You say that you’re feeling guilty that the grief you feel at the death of your husband is so different from the grief you feel at the death of your mother. First, keep in mind that feelings aren’t always rational – they just are what they are, neither good or bad, right or wrong. That said, it is completely understandable that your reaction to these two losses is quite different, one from the other. Much as we love our mothers and would prefer that they remain with us forever, it is in the “natural order of things” for our them to grow old, get sick and die ~ and if we are all grown up and on our own, we are not as dependent upon our mothers as we once were. In addition, we’ve grown more accustomed to loving our mothers in their absence, as most of us adult children who are married do not live with our mothers.

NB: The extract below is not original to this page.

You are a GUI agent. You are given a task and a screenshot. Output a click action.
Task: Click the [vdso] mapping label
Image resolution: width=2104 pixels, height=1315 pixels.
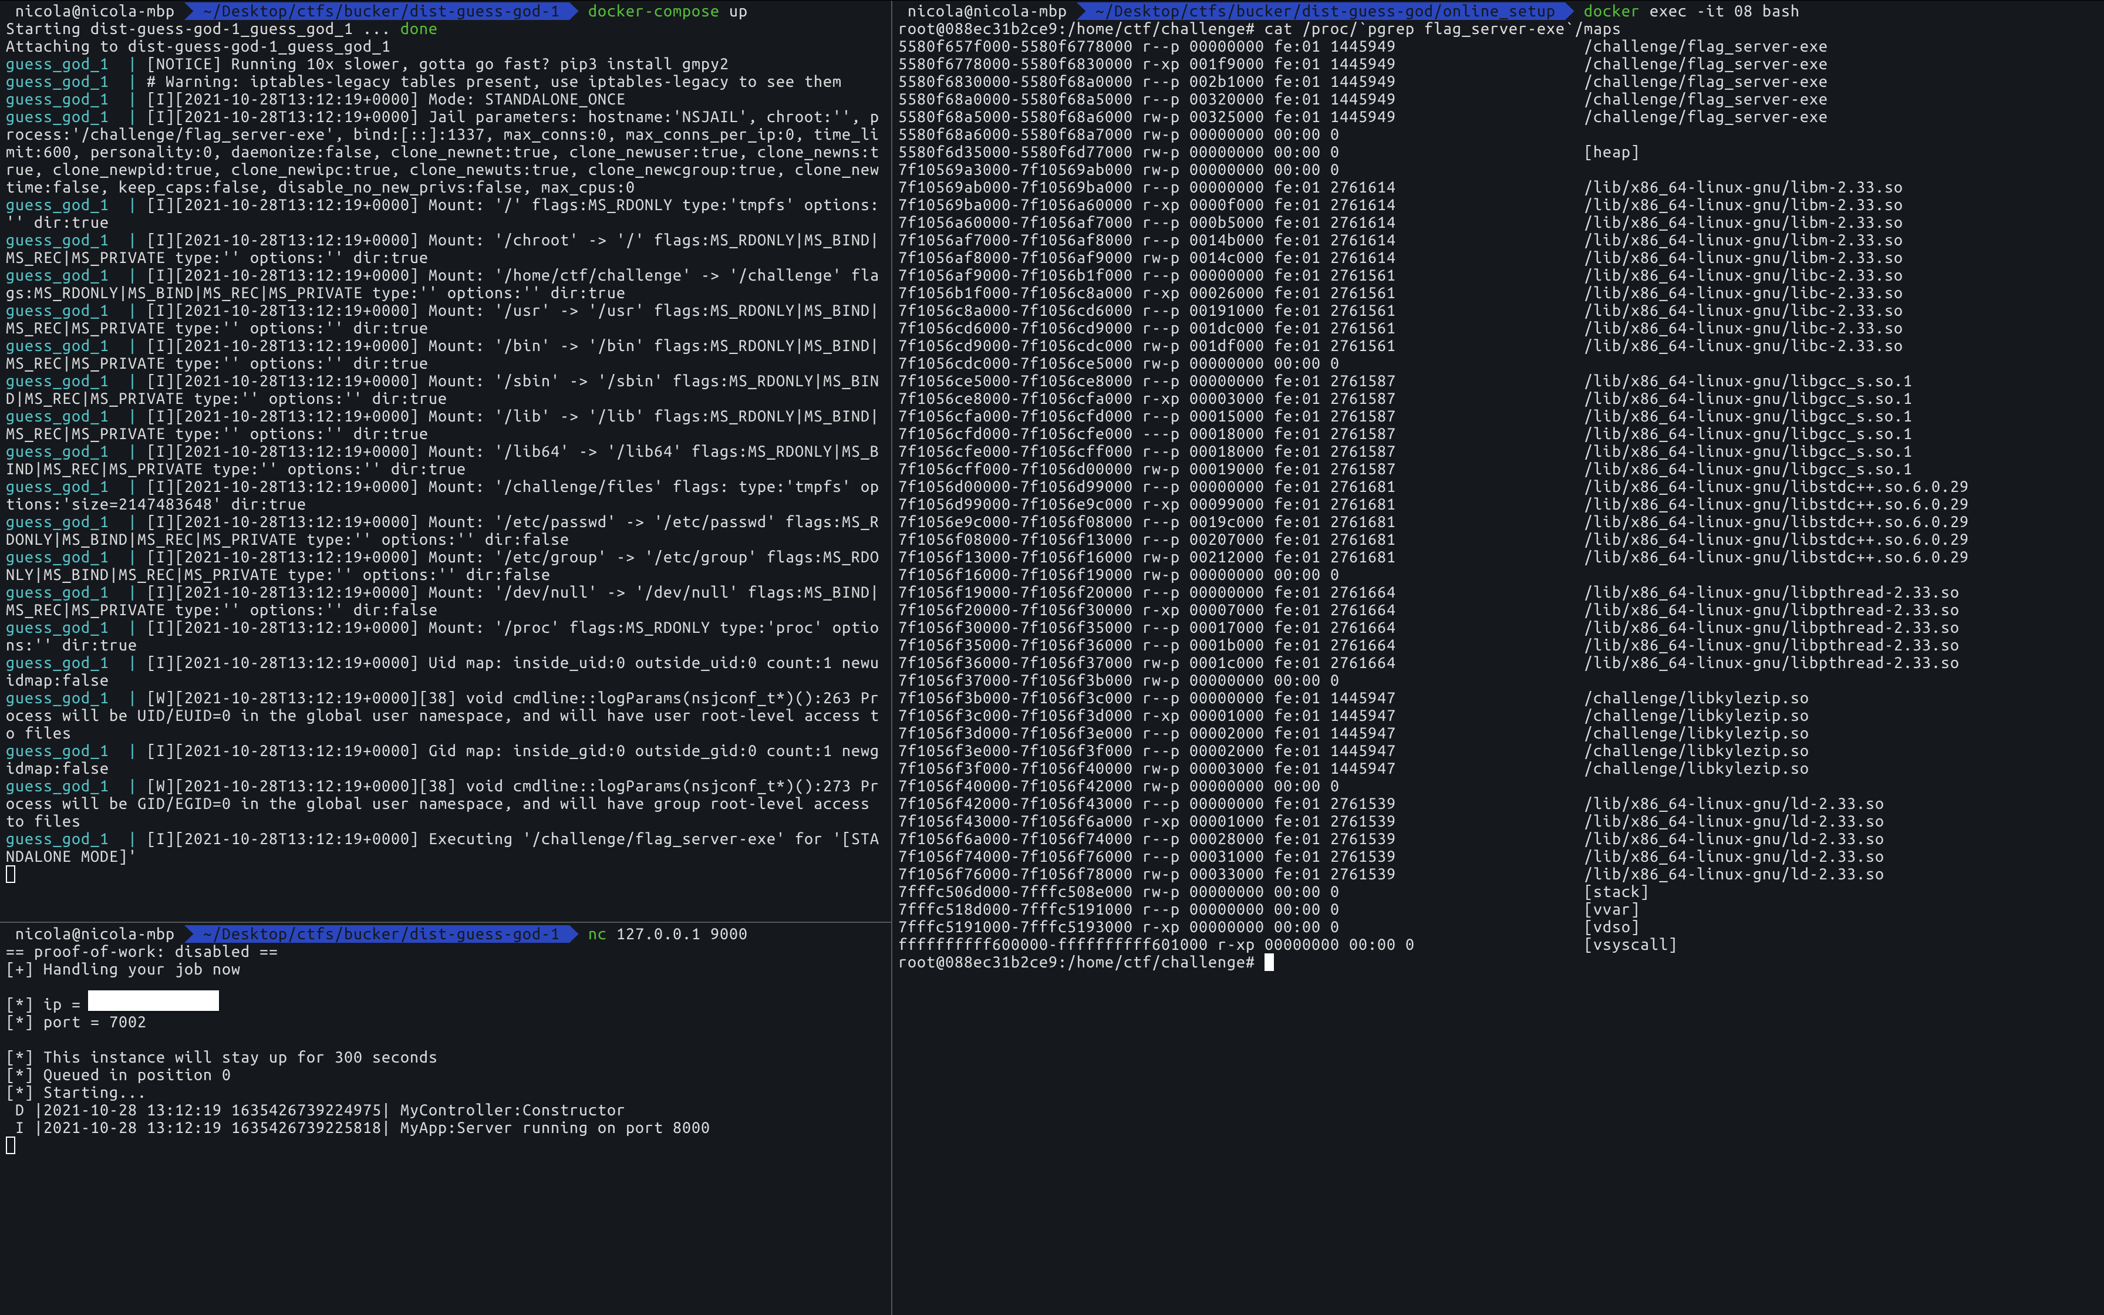[1611, 927]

Not so when we lose a spouse. Most of us women expect to grow old together with our husbands, and no matter how “independent” we think we are, we depend upon them to take care of us. When your husband died, especially at the fairly young age of 57, your entire assumptive world was shaken to the core. Your financial future may be severely affected and forever changed. Your vision of who you are and where you are going in your life has been turned completely upside down. In addition to losing your husband, there are so many secondary losses as well: loss of your identity as a wife; loss of your dreams and visions for the future; loss of sharing with your husband, having no one (a best friend, a confidant) to listen to the little things (and the big events) of day-to-day living; loss of choices, in the sense that you have no control at all over your life, since this new life-style was not a conscious choice. The list goes on and on. Your reaction to losing your husband is different from how you feel at losing your mother, but that is simply because these are very different losses, each with very different effects upon you and your future.

You torture yourself with guilt for having bargained with God to take your husband quickly if a remission was not to be. I can only tell you that, once again, feeling guilty is simply not the same as being guilty. Would a jury of your peers convict you of this “crime” of loving your husband so much that you did not want to see him suffer one more moment than was necessary? Did this desire to relieve him of his suffering stem from selfishness on your part? Or was it a measure of your selflessness? And which is the greater measure of love? You see, my dear, as an objective third party here, I can see clearly that your motives were pure, so it is easy for me to forgive you for whatever crime you think you may have committed. But my forgiving you is not the issue – what matters here is your ability to forgive yourself. (See my articles Grief and the Burden of Guilt and Grief and Regret in Grief for further comments on guilt.)

Your stories about the loon and the eagle touch my heart, as these are perfect examples of the sort of After-Death Communications stories we so often share in our online Grief Healing Discussion Groups. (See also my article, "Am I Going Mad? Mystical Experiences in Grief.)

Finally, my dear you thank me for "really caring" and say you wish you could find more of that. If you permit yourself to become a member of our online Grief Healing Discussion Groups, the support you’re seeking will continue to go on and on, just as long as you feel a need to be with us. Please consider this as a gift you can give yourself ~ and on those nights when you are sitting at your computer at 2 or 3 in the morning, you will always find one of us there, just waiting to reach out to you with all the compassion and understanding you need and deserve.